WHAT NEEDS TO BE DONE = Extract the part of the rows that opens with the line containing "The image size is (802, 602)." and runs through the final line of the rows. Copy these lines without any changes.

[begin MATERIAL PROVIDED]

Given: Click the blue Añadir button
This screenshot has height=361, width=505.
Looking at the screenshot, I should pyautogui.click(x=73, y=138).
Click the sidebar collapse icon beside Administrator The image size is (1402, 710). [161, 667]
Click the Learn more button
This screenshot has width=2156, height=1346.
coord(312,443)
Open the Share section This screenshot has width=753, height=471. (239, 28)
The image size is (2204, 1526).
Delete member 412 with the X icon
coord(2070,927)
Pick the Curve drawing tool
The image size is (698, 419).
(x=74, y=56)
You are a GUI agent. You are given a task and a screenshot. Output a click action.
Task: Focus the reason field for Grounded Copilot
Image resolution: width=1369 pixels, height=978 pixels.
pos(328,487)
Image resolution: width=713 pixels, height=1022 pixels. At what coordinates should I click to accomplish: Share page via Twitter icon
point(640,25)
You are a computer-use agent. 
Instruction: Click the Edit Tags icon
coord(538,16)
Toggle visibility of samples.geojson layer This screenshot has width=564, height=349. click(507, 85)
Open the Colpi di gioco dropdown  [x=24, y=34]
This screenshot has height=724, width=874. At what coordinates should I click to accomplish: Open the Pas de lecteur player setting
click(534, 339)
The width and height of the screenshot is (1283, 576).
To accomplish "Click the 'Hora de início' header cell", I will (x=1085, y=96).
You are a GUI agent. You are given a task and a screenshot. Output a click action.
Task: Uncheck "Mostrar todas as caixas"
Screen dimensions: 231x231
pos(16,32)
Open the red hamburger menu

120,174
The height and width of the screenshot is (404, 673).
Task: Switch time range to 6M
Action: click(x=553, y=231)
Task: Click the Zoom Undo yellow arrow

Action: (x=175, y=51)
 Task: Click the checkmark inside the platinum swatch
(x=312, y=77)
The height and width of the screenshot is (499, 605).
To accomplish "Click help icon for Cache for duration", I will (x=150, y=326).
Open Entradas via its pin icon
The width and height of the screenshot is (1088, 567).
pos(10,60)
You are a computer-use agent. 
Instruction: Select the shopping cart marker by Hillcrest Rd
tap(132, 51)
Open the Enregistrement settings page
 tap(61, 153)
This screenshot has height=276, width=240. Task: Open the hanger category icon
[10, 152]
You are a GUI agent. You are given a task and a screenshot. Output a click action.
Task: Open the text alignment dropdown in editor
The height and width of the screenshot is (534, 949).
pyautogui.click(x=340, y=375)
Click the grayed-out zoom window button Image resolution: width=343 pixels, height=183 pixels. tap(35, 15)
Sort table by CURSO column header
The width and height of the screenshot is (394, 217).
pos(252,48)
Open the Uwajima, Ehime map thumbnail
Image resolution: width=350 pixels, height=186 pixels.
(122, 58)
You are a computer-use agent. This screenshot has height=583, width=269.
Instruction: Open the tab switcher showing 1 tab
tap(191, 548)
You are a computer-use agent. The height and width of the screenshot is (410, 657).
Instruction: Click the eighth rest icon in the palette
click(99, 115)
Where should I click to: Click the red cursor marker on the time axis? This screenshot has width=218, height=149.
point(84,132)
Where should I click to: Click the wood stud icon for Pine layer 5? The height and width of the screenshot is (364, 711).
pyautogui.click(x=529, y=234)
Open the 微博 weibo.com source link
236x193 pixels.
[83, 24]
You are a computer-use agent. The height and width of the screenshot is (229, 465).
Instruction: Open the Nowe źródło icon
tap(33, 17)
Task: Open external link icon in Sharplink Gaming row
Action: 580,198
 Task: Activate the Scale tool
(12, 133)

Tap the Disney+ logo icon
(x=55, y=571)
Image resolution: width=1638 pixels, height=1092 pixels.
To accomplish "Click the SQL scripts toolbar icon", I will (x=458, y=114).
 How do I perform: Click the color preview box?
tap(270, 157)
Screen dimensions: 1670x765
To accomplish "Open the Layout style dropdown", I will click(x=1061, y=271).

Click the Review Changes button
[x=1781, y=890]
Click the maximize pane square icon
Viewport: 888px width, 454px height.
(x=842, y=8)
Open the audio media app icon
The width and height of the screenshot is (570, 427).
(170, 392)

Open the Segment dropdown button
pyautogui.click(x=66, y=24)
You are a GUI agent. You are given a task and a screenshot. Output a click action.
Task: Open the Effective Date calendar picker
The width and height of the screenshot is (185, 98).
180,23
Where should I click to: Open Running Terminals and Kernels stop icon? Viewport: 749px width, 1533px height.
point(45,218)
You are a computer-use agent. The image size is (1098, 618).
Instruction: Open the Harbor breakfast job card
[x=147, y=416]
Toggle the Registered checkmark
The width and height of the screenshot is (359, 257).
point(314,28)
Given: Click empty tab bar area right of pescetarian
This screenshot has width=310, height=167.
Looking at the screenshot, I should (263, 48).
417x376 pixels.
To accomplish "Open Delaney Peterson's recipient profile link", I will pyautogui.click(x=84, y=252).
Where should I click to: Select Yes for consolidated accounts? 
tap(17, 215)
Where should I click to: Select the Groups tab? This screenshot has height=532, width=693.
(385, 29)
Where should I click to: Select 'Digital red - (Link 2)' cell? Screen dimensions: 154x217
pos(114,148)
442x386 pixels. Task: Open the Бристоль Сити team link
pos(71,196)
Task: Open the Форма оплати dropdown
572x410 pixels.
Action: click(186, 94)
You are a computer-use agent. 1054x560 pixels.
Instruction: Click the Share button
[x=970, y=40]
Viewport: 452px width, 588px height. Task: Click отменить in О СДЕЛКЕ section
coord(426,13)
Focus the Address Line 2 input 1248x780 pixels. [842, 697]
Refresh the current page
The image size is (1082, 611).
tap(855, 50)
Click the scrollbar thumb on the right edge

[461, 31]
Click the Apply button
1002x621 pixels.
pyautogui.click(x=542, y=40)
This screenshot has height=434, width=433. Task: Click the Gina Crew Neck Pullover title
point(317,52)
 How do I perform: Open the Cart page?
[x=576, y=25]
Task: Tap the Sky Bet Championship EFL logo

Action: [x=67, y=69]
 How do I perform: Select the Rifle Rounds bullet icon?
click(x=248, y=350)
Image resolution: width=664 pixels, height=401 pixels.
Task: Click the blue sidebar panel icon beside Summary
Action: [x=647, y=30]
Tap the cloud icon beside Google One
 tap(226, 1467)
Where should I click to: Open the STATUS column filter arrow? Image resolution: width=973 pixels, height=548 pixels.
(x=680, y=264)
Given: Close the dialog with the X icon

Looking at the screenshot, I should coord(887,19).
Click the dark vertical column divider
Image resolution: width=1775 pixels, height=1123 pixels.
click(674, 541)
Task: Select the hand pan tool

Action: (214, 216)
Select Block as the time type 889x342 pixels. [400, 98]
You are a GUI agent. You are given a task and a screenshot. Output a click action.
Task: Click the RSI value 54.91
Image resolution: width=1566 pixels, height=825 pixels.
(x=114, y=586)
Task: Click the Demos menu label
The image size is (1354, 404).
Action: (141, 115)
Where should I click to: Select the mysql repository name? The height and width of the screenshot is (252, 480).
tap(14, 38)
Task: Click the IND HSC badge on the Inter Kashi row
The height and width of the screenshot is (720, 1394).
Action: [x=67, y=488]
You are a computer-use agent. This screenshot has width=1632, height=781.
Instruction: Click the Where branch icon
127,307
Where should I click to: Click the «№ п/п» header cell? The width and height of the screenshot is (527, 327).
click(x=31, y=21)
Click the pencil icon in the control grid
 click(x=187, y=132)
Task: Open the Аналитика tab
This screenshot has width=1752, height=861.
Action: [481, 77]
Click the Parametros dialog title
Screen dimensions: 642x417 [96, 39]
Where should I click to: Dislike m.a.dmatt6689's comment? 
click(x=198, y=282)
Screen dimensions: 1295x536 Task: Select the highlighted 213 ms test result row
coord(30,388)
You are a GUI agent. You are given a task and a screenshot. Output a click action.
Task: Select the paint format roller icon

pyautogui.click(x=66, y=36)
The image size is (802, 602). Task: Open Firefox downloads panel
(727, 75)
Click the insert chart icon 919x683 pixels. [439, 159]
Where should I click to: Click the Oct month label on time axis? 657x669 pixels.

[end MATERIAL PROVIDED]

WRITTEN SOLUTION =
The image size is (802, 602). Task: Open Firefox downloads panel
(727, 75)
Click the insert chart icon 919x683 pixels. [439, 159]
Where should I click to: Click the Oct month label on time axis? 657x669 pixels.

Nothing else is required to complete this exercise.